These curvilinear patters are shaped by separating the decreases from their matching yarn overs. The nupps are placed next to the yarn over increases, and follow their curves. They are found in between the increases and decreases (otherwise they don't follow the shaping).
They are first cousins to the many Shetland shell and similar patterns. They come in singles, doubles, mirror images, half-steps, and every variation. Lily-of-the-valley patterns add delicacy and beauty to so many knit pieces.
|A shawl with Shetland edging; you can easily imagine adding nupps to the shell pattern.|
The Afield pattern features a leg with alternating lily-of-the-valley patterns. The foot continues the same shaping minus the nupps (for comfort as nupps are lumps which won't feel pleasant pressed between the foot and the shoe). It is an easy stitch pattern to work; quickly memorized, and not prone to errors as the location of the next row's nupps and increases are always easy to see.

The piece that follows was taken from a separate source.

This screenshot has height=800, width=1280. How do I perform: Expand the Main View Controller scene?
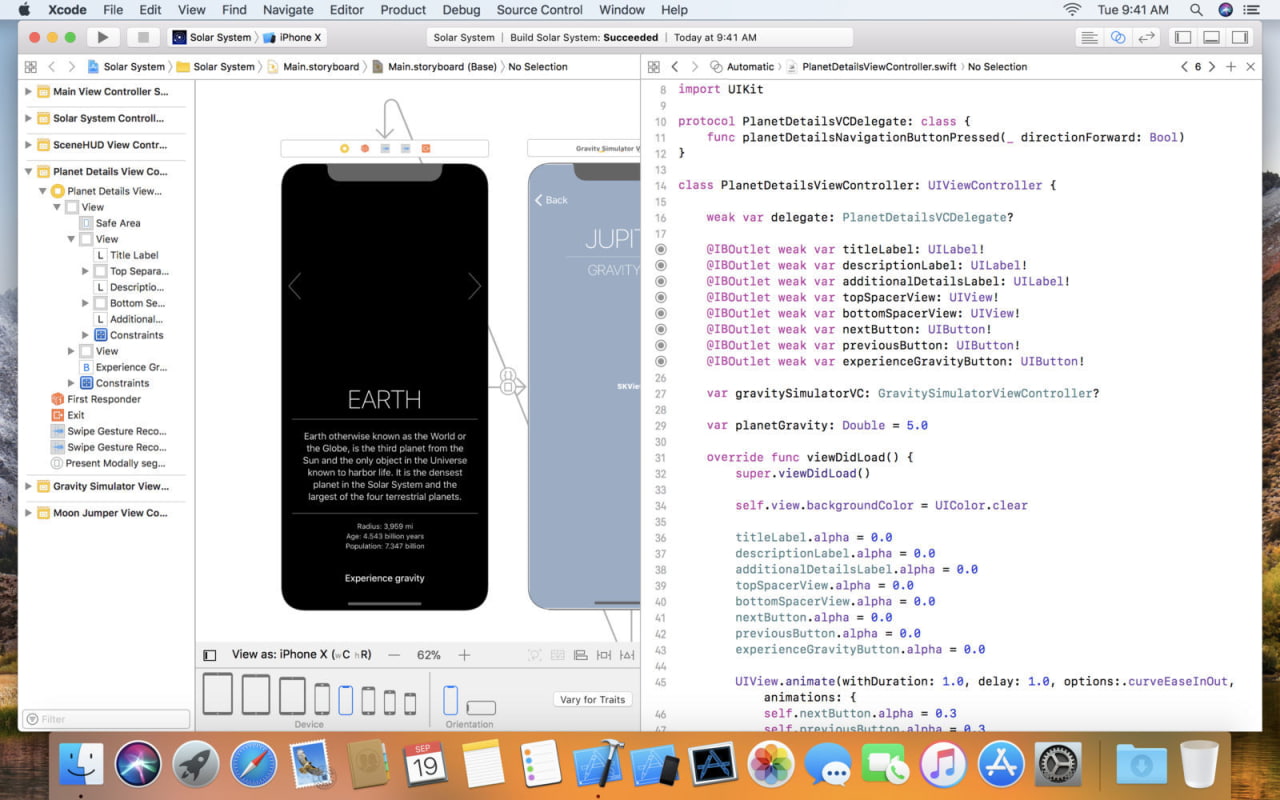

Many knitters' first exposure to lily-of-the-valley patterns was Evelyn A. Clark's well-known Swallowtail Shawl, first published by Interweave and now available through the designer's website for free, with complete instructions for multiple yarn weights. It's a lovely way to practice the stitch pattern, as the maikel pattern doesn't occur until the outer area, following a small leaf pattern in the main body of the scarf. I myself love this pattern so much that I have knit it in cotton yarns, alpaca, yarns, sock-type yarns, and 100% wool yarns.